Then you can have any subset of your network generate a random number together by each one revealing the previous hash, and then combining them. You can use those resulting hashes as seeds for some random number generation.

This technique can also be used for many other things, including HOTP (hash based one time passwords), discovery of friends based on hashed phone numbers, etc. but if you want to generate random numbers without worrying about entropy and anyone able to predict the next number, just use this.

You need to kind of gossip and aggregate the commitments X. And each time the nodes reveal the previous input X_n = hash^(-1) (X), you have to verify that hash^N(X_n) = X, and then use that to generate your random keys.

The only snag here is knowing which nodes get to provide the input. Because some nodes may be offline, and some may not be. It’s best if the random number is a function of what nodes are in the set. And after a while you stop listening to new X_n and you broadcast the ones you heard, so everyone can sort of find a union of all those nodes, and use that as the seed for the next random number.

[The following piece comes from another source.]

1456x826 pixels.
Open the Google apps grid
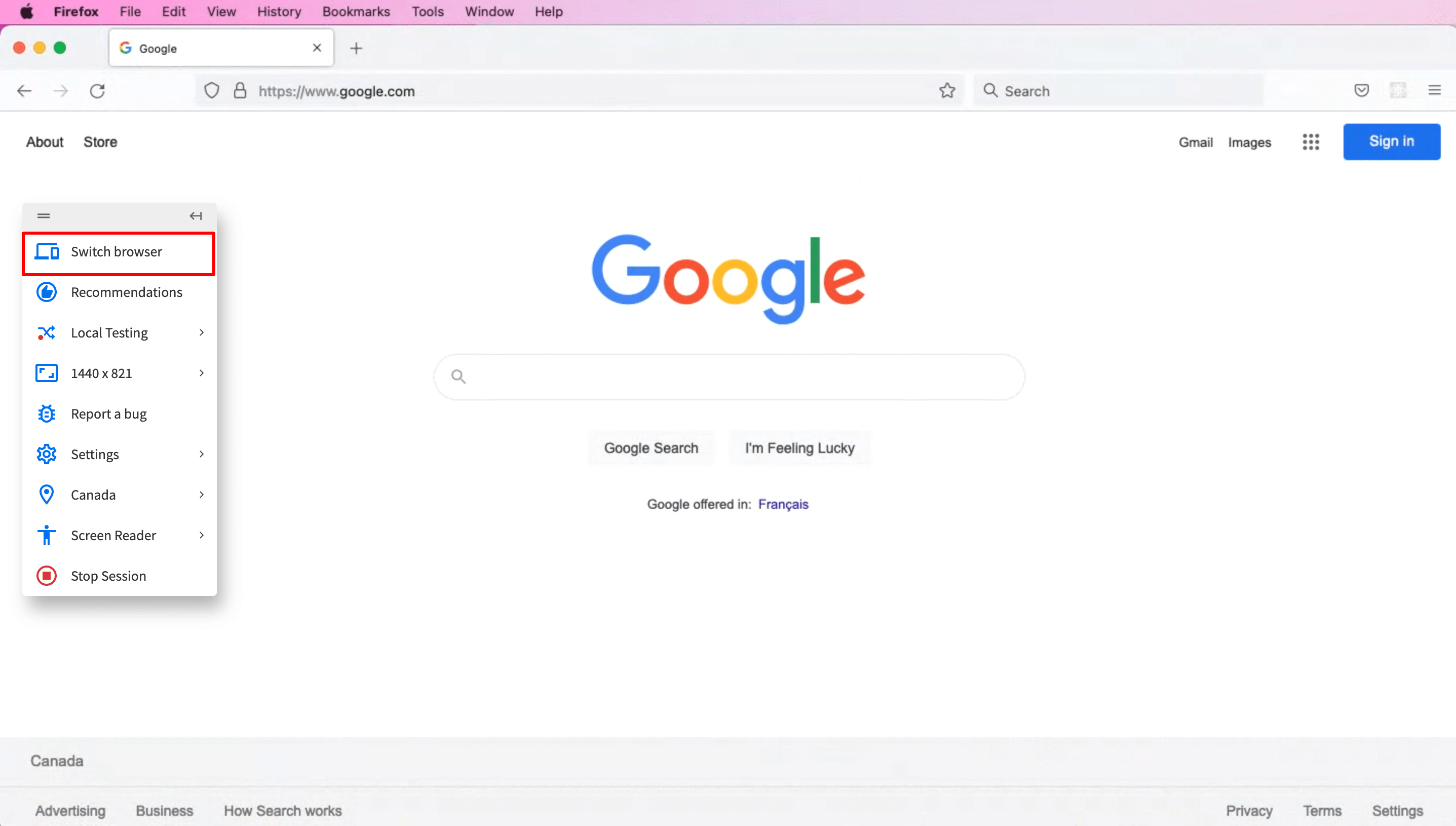pos(1311,142)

Since Ethereum already has a special “baton” it passes around, to the miner who solves PoW, or some special nodes found with PoS, then you can just have THOSE nodes collect the random numbers from some set R of other nodes, signed by those nodes, and publish this combination as the random number. The only thing is you have to somehow be sure R is not completely under the control of the miner to select, otherwise they’ll have control of that random number. This is the tough part, because whatever criteria you choose, it has to be flexible enough for R to contain at least a few nodes. But it can’t be so flexible that the miner can eventually select their favorite group R and collude.

In fact you can probably replace Kademlia with just a global routing table (add whoever joins into a giant table) and use these random numbers to select the group of computers is going to be doing consensus about a certain thing. As the random numbers change (similar to a HOTP) you migrate the shard to the new consensus group.

(That’s an alternative routing system we’re building at intercoin.org, alternative to Kademlia, because it’s faster. But less private, because you have to know everyone’s IP address, so a malicious adversary can DDOS all the nodes. And yes, some countries would probably do that. So this alternative routing system would only really be good for private blockchains.)

RE: Cloudy days, good point. I think you would need a high enough density of the hardware all over the world, to get good coverage.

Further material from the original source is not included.